The present invention provides cooling water circulation holes 13a and 14a in each axis of the main rotation shaft 13 and the sub rotation shaft 14, and provides cooling water supply holes 20 and discharge holes 21 in both side covers 11. It is characterized by

Therefore, the cooling water sent through the supply hole 20 enters the chamber 22 and flows through the cooling water distribution holes 13 of the main rotating shaft 13 and the sub rotating shaft 14.
a, 14a, enters each impeller 12, exits into the chamber 23, and is then discharged from the discharge hole 21.

That is, the cooling water cools each impeller 12 and is discharged, but at this time, a difference in specific gravity occurs between the warm water that comes into contact with the inner circumference of the impeller 12 and the cold water, and when the impeller 12 rotates, Warm water with a light specific gravity gathers in the center of the impeller 12 due to the centrifugal force of the water, and this water is discharged.
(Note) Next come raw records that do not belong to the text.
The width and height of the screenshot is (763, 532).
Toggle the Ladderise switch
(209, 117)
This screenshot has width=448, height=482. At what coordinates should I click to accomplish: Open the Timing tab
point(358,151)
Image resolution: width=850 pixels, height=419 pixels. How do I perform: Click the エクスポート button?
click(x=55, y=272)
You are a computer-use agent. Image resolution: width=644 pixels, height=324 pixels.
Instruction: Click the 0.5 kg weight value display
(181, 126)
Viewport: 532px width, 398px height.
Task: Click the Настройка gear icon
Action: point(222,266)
Therefore, a small amount of cooling water can enhance the cooling effect of the impeller 12, and can also be used to cool the discharged gas. Function.

〔effect〕

Since the present invention supplies cooling water directly to the inside of the impeller, (a) Cold water due to the difference in specific gravity comes into contact with the inner circumference of the impeller due to the centrifugal force effect when the impeller rotates, increasing the cooling efficiency of the impeller. Furthermore, the temperature of the discharged gas is lowered, the blower efficiency is improved, and a high pressure ratio can be obtained with a single stage type.

('b) Experimental data is shown in the following table.

[Brief explanation of the drawing]

FIG. 1 is a longitudinal cross-sectional view showing an embodiment of the present invention, FIG. 21 is a cross-sectional view taken along line nn in FIG. An explanatory diagram of
FIGS. 5(A) to 5(D) are diagrams explaining the principle of a roots blower of the reverse flow cooling type, and FIG. 6 is a diagram explaining the flow of the roots blower of the reverse flow cooling type. 12... Impeller, 13... Main rotating shaft, 13a...
- Cooling water supply hole, 14... Sub rotating shaft, 14a... Cooling water distribution hole, 20... Cooling water supply hole, 21... Cooling water outlet. Patent applicant: Taiko Kikai Kogyo Co., Ltd. γ1 γ2 γ3 :1' □ U Skin pain □

Claims (1)

[Claims] A shaft cooling type blower characterized in that a cooling water circulation hole is provided in the axis of a rotating shaft to which an impeller is attached in a dry roots blower, and cooling water is supplied to the inside of the impeller.